Malgré la crise sanitaire sans précédent que nous venons de traverser, le droit de la FPT n’a pas connu de répit. L’actualité statutaire a rarement été aussi riche. En effet, pas moins d’une vingtaine de décrets a été publiée depuis le début du confinement, la plupart attendus suite à la parution de la loi du 6 août 2019 de transformation de la fonction publique. Ces textes touchent l’ensemble des domaines RH allant de la gestion du compte épargne temps aux positions administratives (disponibilité, congé parental…), de l’apprentissage aux mesures liées aux personnes handicapées ou au temps de travail (annualisation du temps partiel…) … ainsi qu’un thème particulièrement d’actualité, le télétravail.
Dans cet ensemble de textes, il nous est apparu important de faire un focus sur ce qui est pour la FPT une « révolution » : la rupture conventionnelle. Bien que les premiers décrets d’application soient parus en fin d’année 2019, trois textes supplémentaires ont été publiés depuis le confinement, parachevant ainsi le dispositif.

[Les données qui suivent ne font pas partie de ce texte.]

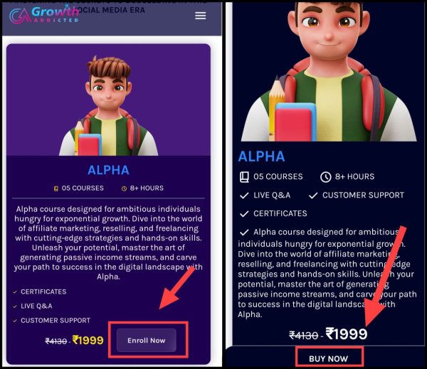Click the student avatar image in left card
The width and height of the screenshot is (427, 369).
108,106
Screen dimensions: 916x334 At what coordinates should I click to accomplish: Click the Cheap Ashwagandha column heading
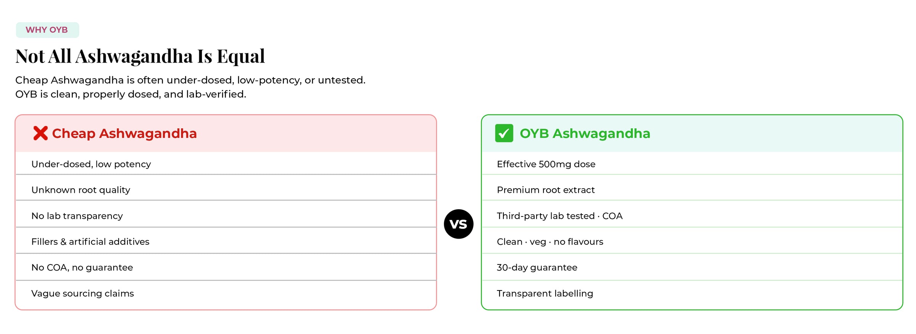pos(124,133)
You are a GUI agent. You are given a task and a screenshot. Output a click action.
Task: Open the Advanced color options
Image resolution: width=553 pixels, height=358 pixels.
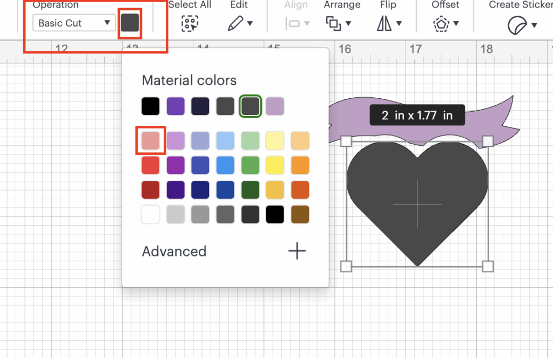(174, 251)
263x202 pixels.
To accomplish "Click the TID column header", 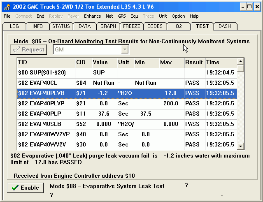I will (45, 62).
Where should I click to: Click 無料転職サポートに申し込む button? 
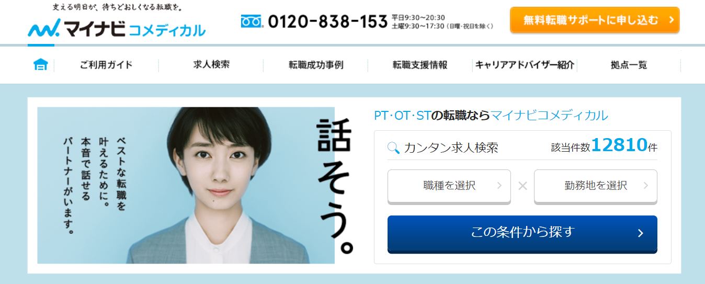595,20
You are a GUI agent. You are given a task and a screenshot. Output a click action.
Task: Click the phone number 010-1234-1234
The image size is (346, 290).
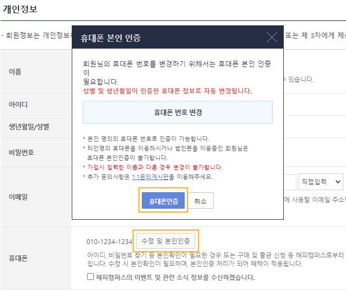coord(109,242)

Depuis le 1er janvier 2020 la rupture conventionnelle s’applique donc dans la fonction publique (décret n°2019-1593 du 31 décembre 2019 relatif à la procédure de rupture conventionnelle dans la fonction publique). L’objectif de ce texte est de donner aux employeurs publics et à leurs agents les moyens de faciliter les réductions d’effectifs, débloquer des situations litigieuses et favoriser la mobilité entre le secteur public et privé.

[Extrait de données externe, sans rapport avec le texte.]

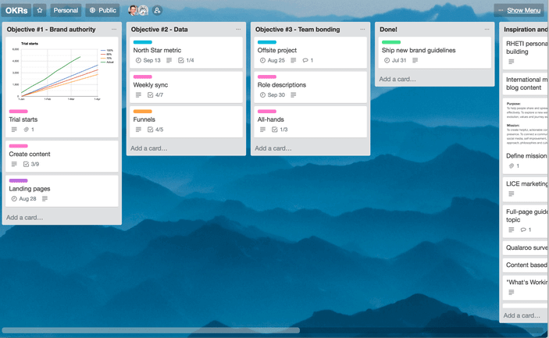
Task: Open list menu for Objective #1 - Brand authority
Action: point(114,30)
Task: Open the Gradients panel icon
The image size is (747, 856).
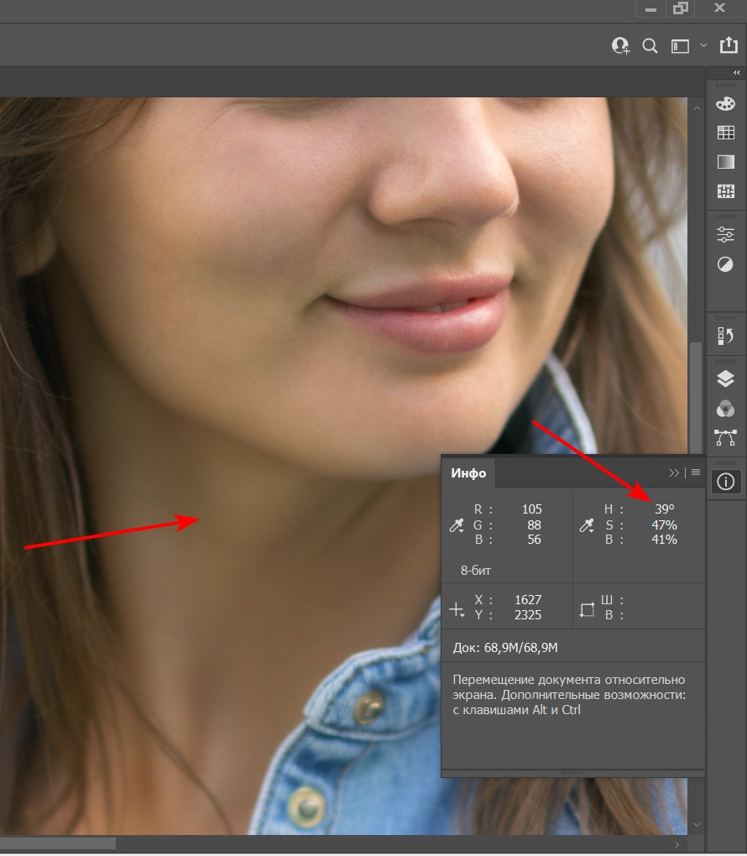Action: (x=726, y=162)
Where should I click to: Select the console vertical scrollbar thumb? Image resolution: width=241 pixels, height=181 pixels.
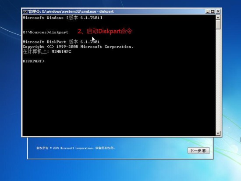218,25
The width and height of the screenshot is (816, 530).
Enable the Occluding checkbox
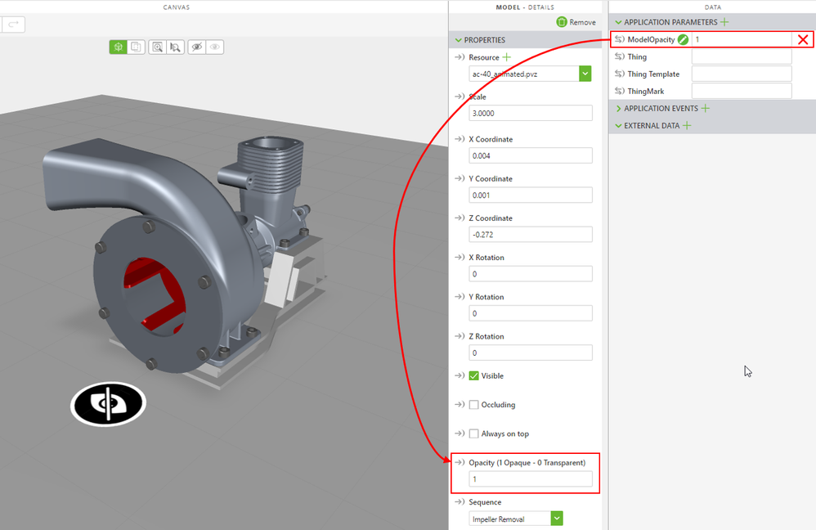click(474, 405)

La rupture conventionnelle a été rendue possible à titre expérimental pour les fonctionnaires durant une période de six ans, du 1er janvier 2020 au 31 décembre 2025. Elle est applicable pour les contractuels de la fonction publique en contrat à durée indéterminée (CDI), sans limite dans le temps, à partir de la même date. S’inspirant du dispositif prévu par le code du travail pour les salariés, elle en diffère toutefois assez nettement dans ses modalités. Selon le Gouvernement, « la rupture conventionnelle ne peut être imposée par l’une ou l’autre des parties ». Il faut un accord. Elle présente ainsi la particularité de ne pouvoir être conclue qu’après la tenue d’un ou plusieurs entretiens, dont le calendrier et le contenu sont fixés avec précision, compte tenu des conséquences lourdes d’un tel accord, à savoir la radiation de la fonction publique.
La rupture résulte d’une convention signée par les parties au contrat. Son contenu est détaillé avec précision et un modèle est proposé (arrêté du 6 février 2020 fixant les modèles de convention de rupture conventionnelle). Autre signe de l’importance de la décision, un délai de rétractation est prévu au profit des deux parties. Ce droit s’exerce dans un délai de 15 jours francs, qui commence à courir un jour franc après la date de la signature de la convention de rupture conventionnelle, sous la forme d’une lettre RAR ou remise en main propre contre signature. En raison de l’état d’urgence sanitaire, ce délai a été reporté jusqu’à l’expiration d’un délai d’un mois à compter de la date de cessation de l’état d’urgence sanitaire (cf. articles 1er I et 7 de l’ordonnance n° 2020-306 du 25 mars 2020 et article 4 de la loi n°2020-290 du 23 mars 2020).
Une des conséquences de cette rupture est le versement d’une indemnité de rupture conventionnelle (décret n°2019-1596 du 31 décembre 2019). Cette indemnité est comprise entre des montants minimums variant selon l’ancienneté et un maximum de 1/12ème de la rémunération brute annuelle perçue par l’agent dans la limite de 24 ans.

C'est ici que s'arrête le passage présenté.